Issue with htseq-count in Ubuntu
0
0
Entering edit mode
13 months ago

I am trying to run the following code:

htseq-count \
-m intersection-nonempty \
-s no \
--samout={file}.aligned.genecount.sam \{file}.aligned.sam \
mm10.ncbiRefSeq.gtf \
> \${file}.aligned.sam.genecount


But I receive the following error:

Error occured when processing input (record #108 in file /media/sf_UbuntuSharing/CS1_R1.aligned.sam):
'NoneType' object has no attribute 'encode'
[Exception type: AttributeError, raised in _HTSeq.pyx:1379]


For reference, this is HTSeq version 0.13.5 installed on Ubuntu.

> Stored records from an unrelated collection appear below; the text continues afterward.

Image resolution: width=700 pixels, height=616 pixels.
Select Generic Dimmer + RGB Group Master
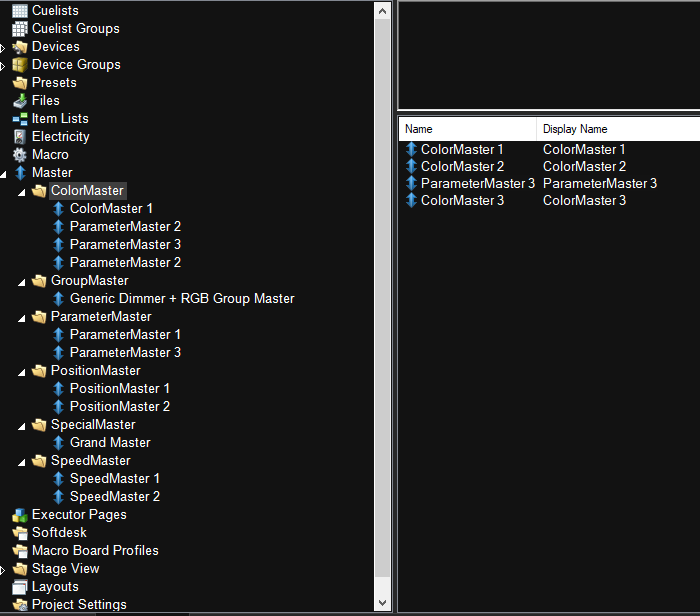pos(182,299)
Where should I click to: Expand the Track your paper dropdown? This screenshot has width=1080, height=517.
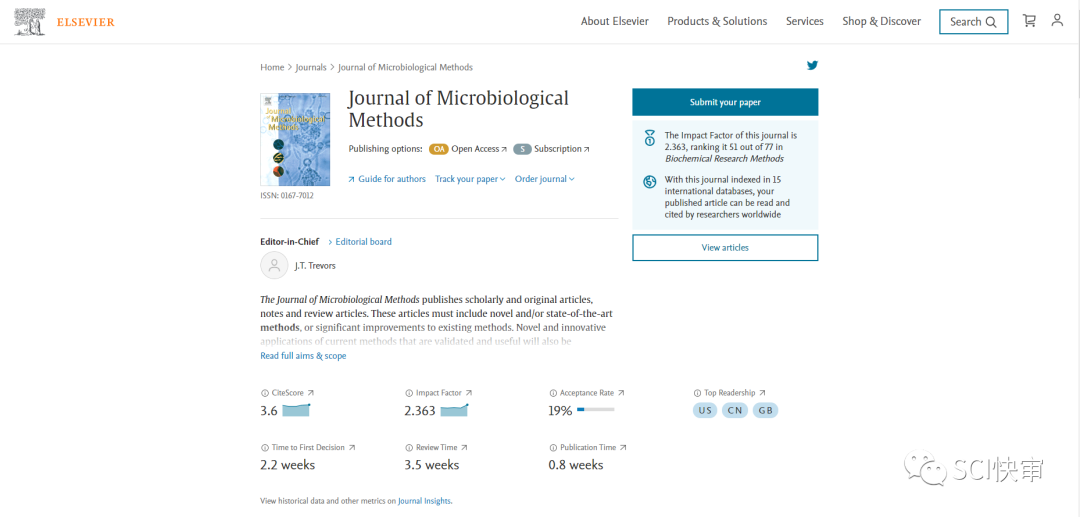(x=470, y=179)
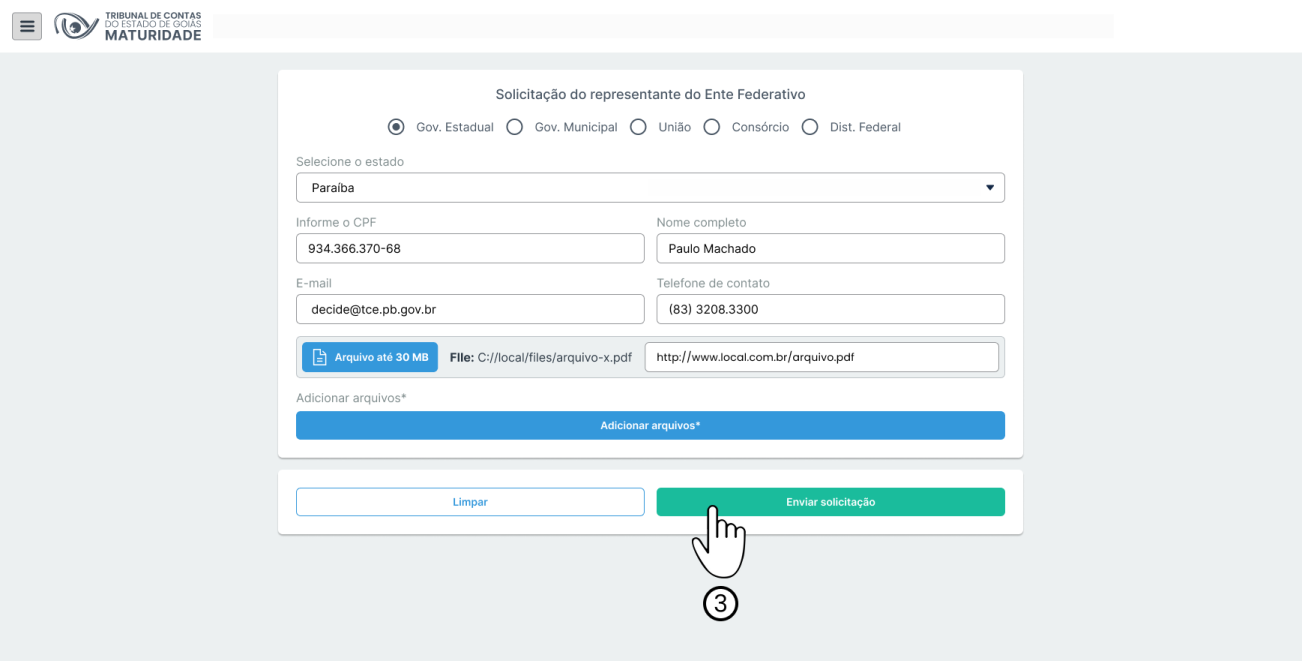The image size is (1302, 661).
Task: Submit with Enviar solicitação button
Action: 830,502
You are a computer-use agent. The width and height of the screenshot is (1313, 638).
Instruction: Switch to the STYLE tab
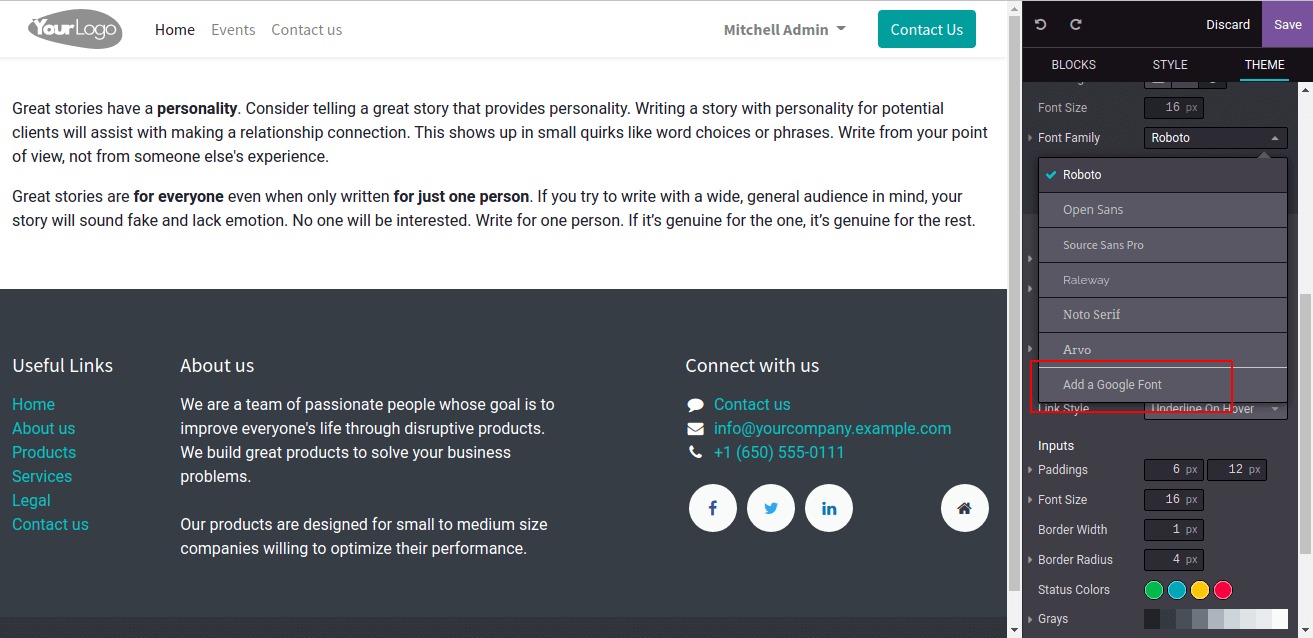click(x=1170, y=65)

htseq-count htseq NoneType ubuntu encode • 685 views
1
Entering edit mode

Have you looked at line #108 of that file? Can you get that file to work outside your loop? If you make a version of that sam file that is only 75 lines long, will it run?

1
Entering edit mode

Thank you for the clever idea. I think I identified the problem.

The same error was produced outside of the loop so that wasn't the issue.

It took a while to find it but I think it was actually the 109th read that was giving the issue (when I truncated the sam file to a certain point it worked and processed 108 alignments but if I included one more alignment it produced that error). I am working with a not-straightforward sequencing experiment where after adapter trimming and processing some reads may actually be empty. The 109th read of the same file ended up being empty:

ReadID  4   *   0   0   *   *   0   0   *   *   YT:Z:UU YF:Z:LN


I was using HISAT2 for the alignment and I hadn't considered that it would try to process these reads, I just thought it would toss them out. Looks like I will have to remove empty reads prior to HISAT2.

Thanks again for making me look at this more closely!

0
Entering edit mode

If anyone should be looking for how to remove blank reads from a fasta file: Removing All Empty Fasta Sequences From A File (Was: Editing The Headers Of The Fasta Format Sequence)

0
Entering edit mode

Well, now you know. When an error message tells you exactly where to look for the problem...go look there!

0
Entering edit mode

This seems like a valid unmapped SAM record, and HTSeq should not complain about it - it certainly looks like a bug. Maybe you coild open an issue at the HTSeq development repository ( https://github.com/htseq/htseq ).

0
Entering edit mode

How did you install HTSeq? Can you check the version of pysam? The underlying issue may be the pysam parsing of the SAM file.